Installation¶
These are the instructions to install Libervia using Python. Note that if you are using GNU/Linux, Libervia may already be available in your distribution’s repositories.
Libervia consists of one backend and several frontend. To use it, the first step is to install the backend.
We recommend using the development version for now, until the release of 0.9.
Development version¶
Note for Arch users: a PKGBUILD is available for your distribution on the AUR; check
libervia-backend-hg (as well as the other libervia‑* packages).
You can install the latest development version using pip. You need to have the following dependencies installed first:
Python 3 with development headers
Python 3
venv(usually installed with Python 3)Mercurial
libcairo 2 with development headers
libjpeg with development headers
libgirepository 2.0 with development headers
libdbus‑1 with development headers
libdbus‑glib‑1 with development headers
libxml2 with development headers
libxslt with development headers
D‑Bus X11 tools (required for
dbus-launch; does not need an X server)CMake
Python GPG package (and its GPG dependencies). The system package must be used because the package version has to match the system GPG version.
build-essential (basic build tools – e.g., make, GCC – for compiling native extensions)
python3-wheel (Python wheel support – pip uses it to install pre-compiled packages)
gir1.2-glib-2.0 (GObject‑Introspection bindings for GLib – required by some rontends)
On Debian and derivatives you can install all of these with the following command:
$ sudo apt-get install build-essential python3-dev python3-venv python3-wheel mercurial libxml2-dev libxslt-dev libcairo2-dev libjpeg-dev libgirepository-2.0-dev gir1.2-glib-2.0 libdbus-1-dev libdbus-glib-1-dev dbus-x11 cmake python3-gpg
On Arch Linux the command is:
$ sudo pacman -S --needed base-devel python python-wheel mercurial libxml2 libxslt cairo libjpeg-turbo gobject-introspection dbus-glib cmake python-gpgme
Installation with pipx¶
If you have pipx installed, you can easily install the development version of the backend by running:
$ pipx install --system-site-packages hg+https://repos.goffi.org/libervia-backend#egg=libervia-backend[all]
Installation with a virtual environment and pip¶
Alternatively, you can create a virtual environment, clone the repository, and pip install the backend from there.
Choose a location where you would like to install Libervia – for instance, your home directory:
$ cd
Then run the following commands (the [all] extra installs all optional dependencies
for full feature support):
$ python3 -m venv --system-site-packages libervia
$ source libervia/bin/activate
$ pip install -U pip wheel
$ hg clone https://repos.goffi.org/libervia-backend
$ cd libervia-backend
$ pip install -e .[all]
Do not worry if you see a message such as Failed building wheel for
<some_package_name>: Libervia should still work.

## Data supplied:
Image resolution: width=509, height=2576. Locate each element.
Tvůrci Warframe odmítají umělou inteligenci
==
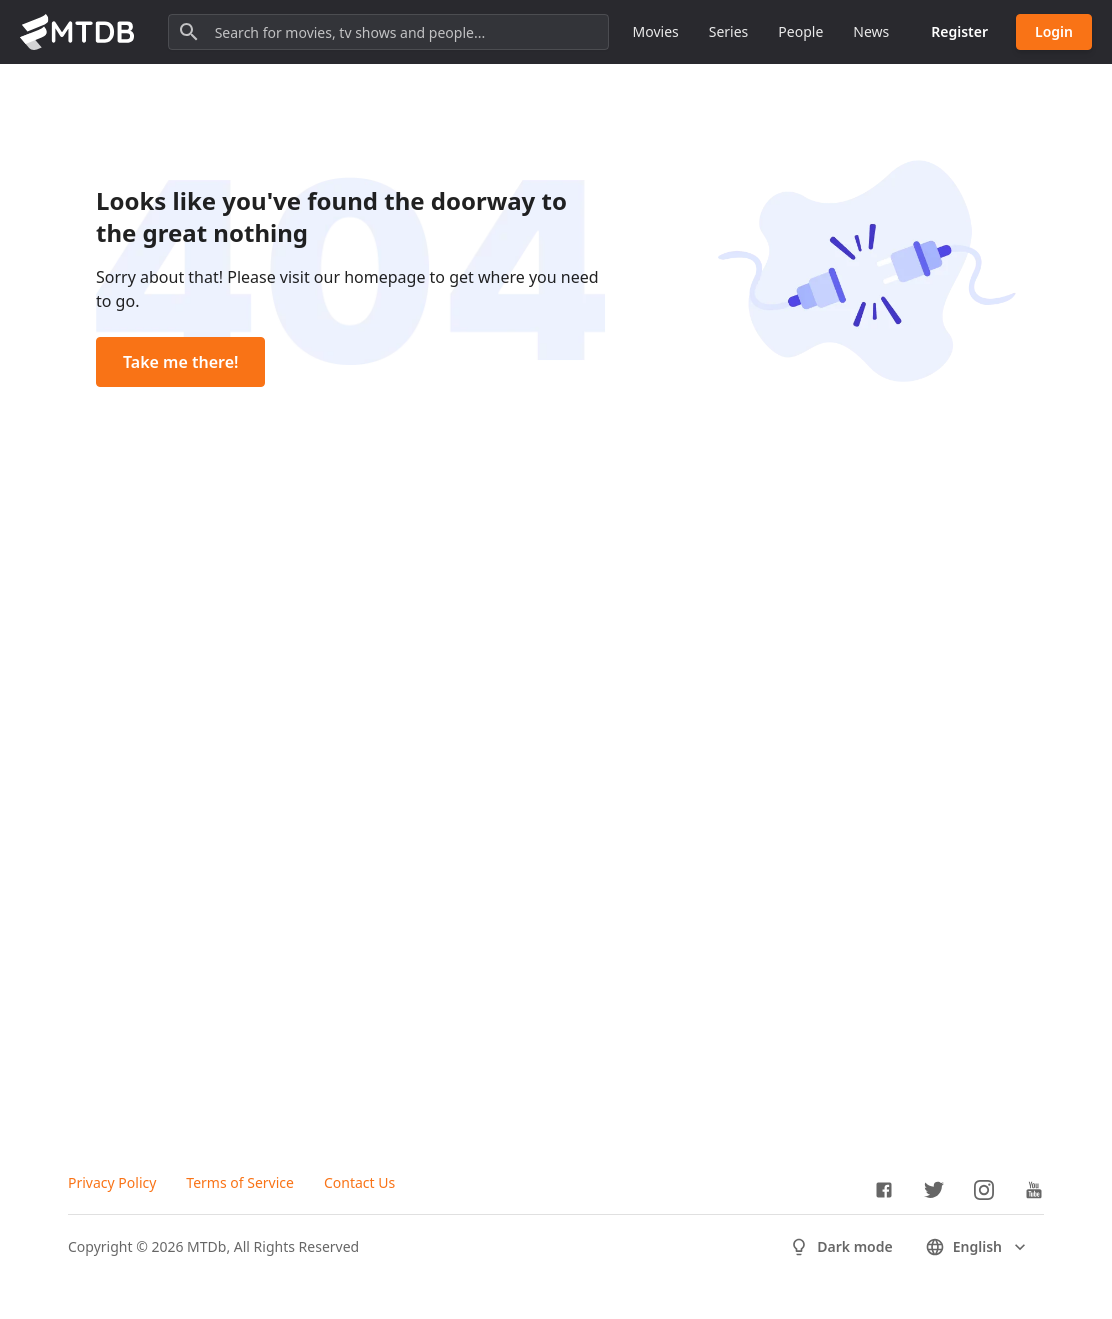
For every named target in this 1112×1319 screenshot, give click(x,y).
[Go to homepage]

## Given request A:
According to the Libervia installation guide, why must the system package be used for the Python GPG package?
## Given request B:
Continue the Libervia installation guide from the point at which it ends.

## Right answer A:
The package version has to match the system GPG version.

## Right answer B:
Post‑installation¶
After installing the backend, you may want to install the media repository (if you plan to use a graphical frontend, you may skip otherwise):
$ cd
$ hg clone https://repos.goffi.org/libervia-media
Create the configuration directory:
$ mkdir -p ~/.config/libervia
and write the file ~/.config/libervia/libervia.conf containing:
[DEFAULT]
media_dir = ~/libervia-media
Replace ~/libervia-media with the actual path you used.
See Configuration for more details.
Launching D‑Bus (on servers)¶
If you run Libervia on a server without a desktop environment, you may need to start D‑Bus manually.
Create a shell script named dbus_launch.sh with the following content:
#!/bin/sh
DBUS_PATH="/tmp/.dbus.`whoami`"
if [ ! -e "$DBUS_PATH" ]; then
dbus-launch --sh-syntax > "$DBUS_PATH"
chmod 400 "$DBUS_PATH"
fi
cat "$DBUS_PATH"
Make it executable:
$ chmod +x /path/to/dbus_launch.sh
Before starting the backend or any frontend, evaluate the script:
$ eval $(/path/to/dbus_launch.sh)
This will launch the D-Bus daemon if needed and set the necessary environment variables.
To ensure D-Bus is active in new shell sessions, run the script again using eval in
each session. For convenience, you can add the script execution (using eval) to your
shell configuration file (e.g., .zshrc).
If you prefer not to use D‑Bus, you can use an alternative bridge such as pb by
updating the [DEFAULT] section of the configuration file:
bridge = pb
Note
Currently only D‑Bus is supported by all frontend. In particular, the web frontend supports D‑Bus exclusively. This limitation is temporary.
Usage¶
To launch the Libervia backend, run:
$ libervia-backend
To run it in the foreground:
$ libervia-backend fg
To stop the backend:
$ libervia-backend stop
To check whether the backend is running:
$ libervia-backend status
Note
If misc/org.libervia.Libervia.service is installed correctly (it should be
installed as part of the installation process), the backend is automatically launched
when a frontend needs it.
You can verify that Libervia is installed correctly by checking its version:
$ li --version
Libervia CLI 0.8.0D « La Cecília » (rev 184c66256bbc [M] (default 2021-06-09 11:35 +0200) +524) Copyright (C) 2009‑2021 Jérôme Poisson, Adrien Cossa
This program comes with ABSOLUTELY NO WARRANTY;
This is free software, and you are welcome to redistribute it under certain conditions.
If you see a similar output, Libervia is working.
Note
You may encounter an error indicating that D‑Bus is not launched or that its environment variable is unset. This usually happens when launching Libervia on a server without a graphical environment (X.org or Wayland). Follow the instructions above to start D‑Bus manually.
frontend¶
The following frontend are actively maintained:
Libervia Desktop – desktop frontend
Libervia Web – web frontend
Libervia TUI – text‑user interface
Libervia CLI – command‑line interface
To launch the TUI, run:
$ libervia-tui
Then create a profile (the XMPP account must already exist).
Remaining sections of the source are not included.